Japanese Novelist and Communist Martyr: Takiji Kobayashi (1903-1933)
Lee Jay Walker
Modern Tokyo Times

The Japanese novelist Takiji Kobayashi (1903–1933) did not die quietly, nor was his death accidental. He was broken deliberately—his body reduced to a warning—because he chose to stand with the voiceless.
His crime was neither violence nor conspiracy, but solidarity: an unflinching loyalty to the working classes and the despised poor. In a Japan tightening under authoritarian fear, Kobayashi’s pen was judged more dangerous than any weapon.
For years, socialist and communist ideals burned within him, not as abstract theory but as lived compassion. This inner fire marked him in the eyes of the Tokkō—the Special Higher Police (Tokubetsu Kōtō Keisatsu)—the sharp edge of the state’s repressive machinery. To them, Kobayashi was not a novelist; he was an infection threatening the imperial body.
In his writing, Kobayashi transformed exploitation into unforgettable imagery. He wrote of Hokkaido not as a frontier of prosperity, but as a graveyard:
“Each railroad tie in Hokkaido was nothing but the bluish corpse of a worker… laborers sick with beriberi buried alive like the ancient ‘human pillars.’”
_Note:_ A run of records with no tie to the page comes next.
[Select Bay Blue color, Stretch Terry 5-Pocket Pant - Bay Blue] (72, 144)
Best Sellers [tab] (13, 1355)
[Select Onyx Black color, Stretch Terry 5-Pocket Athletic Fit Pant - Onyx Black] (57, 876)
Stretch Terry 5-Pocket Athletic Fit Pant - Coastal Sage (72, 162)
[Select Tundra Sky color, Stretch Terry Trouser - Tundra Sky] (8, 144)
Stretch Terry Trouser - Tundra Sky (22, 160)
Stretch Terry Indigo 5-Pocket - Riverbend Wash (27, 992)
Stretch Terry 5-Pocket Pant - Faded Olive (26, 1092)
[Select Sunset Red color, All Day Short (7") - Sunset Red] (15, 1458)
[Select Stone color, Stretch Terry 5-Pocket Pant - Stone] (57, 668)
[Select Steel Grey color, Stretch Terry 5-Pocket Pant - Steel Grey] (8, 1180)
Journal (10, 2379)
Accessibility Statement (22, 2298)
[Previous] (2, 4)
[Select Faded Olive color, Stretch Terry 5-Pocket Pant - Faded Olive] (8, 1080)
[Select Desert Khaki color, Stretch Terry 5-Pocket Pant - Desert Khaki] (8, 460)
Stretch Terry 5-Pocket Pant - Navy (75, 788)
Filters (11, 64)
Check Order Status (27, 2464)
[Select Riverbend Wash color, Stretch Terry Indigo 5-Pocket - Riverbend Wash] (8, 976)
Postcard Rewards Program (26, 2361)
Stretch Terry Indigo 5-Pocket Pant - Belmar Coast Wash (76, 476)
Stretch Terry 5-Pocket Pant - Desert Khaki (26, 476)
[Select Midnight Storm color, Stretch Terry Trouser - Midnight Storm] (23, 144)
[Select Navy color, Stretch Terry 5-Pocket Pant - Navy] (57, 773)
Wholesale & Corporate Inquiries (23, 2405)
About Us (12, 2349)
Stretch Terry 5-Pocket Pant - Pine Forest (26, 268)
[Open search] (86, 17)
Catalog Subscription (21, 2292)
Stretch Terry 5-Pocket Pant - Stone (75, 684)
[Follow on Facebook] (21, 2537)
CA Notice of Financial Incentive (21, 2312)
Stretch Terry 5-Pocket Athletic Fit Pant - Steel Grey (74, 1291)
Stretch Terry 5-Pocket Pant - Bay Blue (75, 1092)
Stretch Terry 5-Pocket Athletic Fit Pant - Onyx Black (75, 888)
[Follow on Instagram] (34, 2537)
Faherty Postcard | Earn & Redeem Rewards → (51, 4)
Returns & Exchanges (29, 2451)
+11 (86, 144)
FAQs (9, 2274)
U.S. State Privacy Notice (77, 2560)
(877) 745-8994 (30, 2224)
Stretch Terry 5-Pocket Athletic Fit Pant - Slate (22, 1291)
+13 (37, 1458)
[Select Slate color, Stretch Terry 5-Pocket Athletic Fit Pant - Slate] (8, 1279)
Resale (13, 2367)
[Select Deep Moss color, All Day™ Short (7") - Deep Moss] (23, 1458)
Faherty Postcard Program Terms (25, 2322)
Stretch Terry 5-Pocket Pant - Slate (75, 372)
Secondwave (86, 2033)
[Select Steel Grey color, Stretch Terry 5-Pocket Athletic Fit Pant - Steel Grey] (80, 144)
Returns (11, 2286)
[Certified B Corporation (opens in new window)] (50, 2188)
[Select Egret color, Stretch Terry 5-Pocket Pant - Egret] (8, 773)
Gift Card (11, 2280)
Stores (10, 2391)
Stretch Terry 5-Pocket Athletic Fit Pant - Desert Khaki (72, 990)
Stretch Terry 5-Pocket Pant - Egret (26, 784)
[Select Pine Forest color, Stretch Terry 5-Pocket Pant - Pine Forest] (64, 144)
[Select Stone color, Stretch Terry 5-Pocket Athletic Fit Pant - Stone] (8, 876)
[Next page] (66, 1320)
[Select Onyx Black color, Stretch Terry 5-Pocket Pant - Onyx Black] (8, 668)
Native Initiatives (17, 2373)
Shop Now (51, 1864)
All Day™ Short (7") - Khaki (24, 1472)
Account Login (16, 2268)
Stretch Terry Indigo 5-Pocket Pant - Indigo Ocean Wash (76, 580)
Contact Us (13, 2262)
Workers were called “octopus”—creatures that, in desperation, devour their own limbs to survive. It was an image of capitalism stripped bare: primitive, merciless, and grotesquely profitable. Brutality was baptized as “national development.” Murder was sanctified as patriotism. Men were beaten and starved to death for “the nation,” while the profits flowed upward, clean and unquestioned.
On February 20, 1933, Kobayashi walked into a trap disguised as comradeship. He set out to meet a fellow Communist Party member, unaware that the man was a police infiltrator tethered to the Tokkō. Spotted in Akasaka, Kobayashi was arrested and taken to Tsukiji Police Station. He would never leave alive.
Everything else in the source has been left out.